* Activity A
According to the Adi Purana text, how many cantos does the 10th-century Kannada version have?
* Activity B
Copy word for word the part of the Adi Purana text from "9th-century Sanskrit poem" up to and including "in this work.".

* Excerpt
/---

9th-century Sanskrit poem by the Jainist monk Jinasena

Ādi purāṇa is a 9th-century CE Sanskrit poem composed by Jinasena, a Digambara monk. It deals with the life of Rishabhanatha, the first Tirthankara.

==History==
Adi Purana was composed by Jinasena (a Digambara monk) as a Sanskrit poem praising the life of first Tirthankara, Rishabhanatha. According to Jain tradition, it was composed in 9th century CE.

==Content==
The work focusses in his own unique style the pilgrimage of a soul to perfection and attainment of mukti. In the work, the struggle for power and control over the entire world of two brothers Bharata and Bahubali, sons of Rishabhadeva. While Bahubali wins, he renounces the worldly pursuits in favor of his brother. Many Jaina Puranas of the Middle Ages found a role model in this work.

===Famous quote===
A famous quote from Adi Purana is-
By birth are all men equal unto one another; but they differ in respect of the progress they might make on the spiritual path.

== Kannada version ==
A 10th-century Kannada text written in Champu style, a mix of prose and verse, dealing with the ten lives of the first tirthankara, Adinatha in sixteen cantos. This work is known to be the first work of Kannada poet Adikavi Pampa (941 CE). It is based on the original Sanskrit version by Jinasena acharya.

A court poet of Chalukya king Arikesari II, a Rashtrakuta feudatory, he is most known for his epics, Vikramarjuna Vijaya (Pampa Bharata) and Adipurana, both written in Champu style, which he created and served as the model for all future works in the Kannada. The works of Jain writers Adikavi Pampa, Sri Ponna and Ranna, collectively called the "three gems of Kannada literature", heralded the age of classical Kannada in the 10th century, the Medieval Kannada literature.

\---

* Information

/---

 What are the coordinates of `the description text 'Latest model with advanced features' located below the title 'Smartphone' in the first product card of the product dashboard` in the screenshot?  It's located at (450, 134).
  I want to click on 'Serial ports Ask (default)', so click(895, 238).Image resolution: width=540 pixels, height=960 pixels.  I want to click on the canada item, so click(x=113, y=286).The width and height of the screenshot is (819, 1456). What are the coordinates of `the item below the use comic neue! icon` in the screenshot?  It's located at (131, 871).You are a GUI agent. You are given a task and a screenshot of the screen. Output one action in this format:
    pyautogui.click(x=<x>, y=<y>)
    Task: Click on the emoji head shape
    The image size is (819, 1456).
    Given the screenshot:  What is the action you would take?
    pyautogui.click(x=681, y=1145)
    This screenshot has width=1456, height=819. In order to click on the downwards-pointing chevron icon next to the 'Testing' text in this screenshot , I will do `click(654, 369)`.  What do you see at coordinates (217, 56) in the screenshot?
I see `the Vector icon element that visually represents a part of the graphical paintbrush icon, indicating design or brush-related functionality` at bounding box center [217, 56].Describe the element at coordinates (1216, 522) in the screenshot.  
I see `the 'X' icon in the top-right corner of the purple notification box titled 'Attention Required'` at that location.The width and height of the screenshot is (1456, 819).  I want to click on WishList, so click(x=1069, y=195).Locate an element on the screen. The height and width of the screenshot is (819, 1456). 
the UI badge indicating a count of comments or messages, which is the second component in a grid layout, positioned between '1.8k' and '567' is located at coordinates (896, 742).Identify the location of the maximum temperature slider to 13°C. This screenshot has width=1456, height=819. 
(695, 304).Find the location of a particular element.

\---

* Answer A
Sixteen cantos.

* Answer B
9th-century Sanskrit poem by the Jainist monk Jinasena

Ādi purāṇa is a 9th-century CE Sanskrit poem composed by Jinasena, a Digambara monk. It deals with the life of Rishabhanatha, the first Tirthankara.

==History==
Adi Purana was composed by Jinasena (a Digambara monk) as a Sanskrit poem praising the life of first Tirthankara, Rishabhanatha. According to Jain tradition, it was composed in 9th century CE.

==Content==
The work focusses in his own unique style the pilgrimage of a soul to perfection and attainment of mukti. In the work, the struggle for power and control over the entire world of two brothers Bharata and Bahubali, sons of Rishabhadeva. While Bahubali wins, he renounces the worldly pursuits in favor of his brother. Many Jaina Puranas of the Middle Ages found a role model in this work.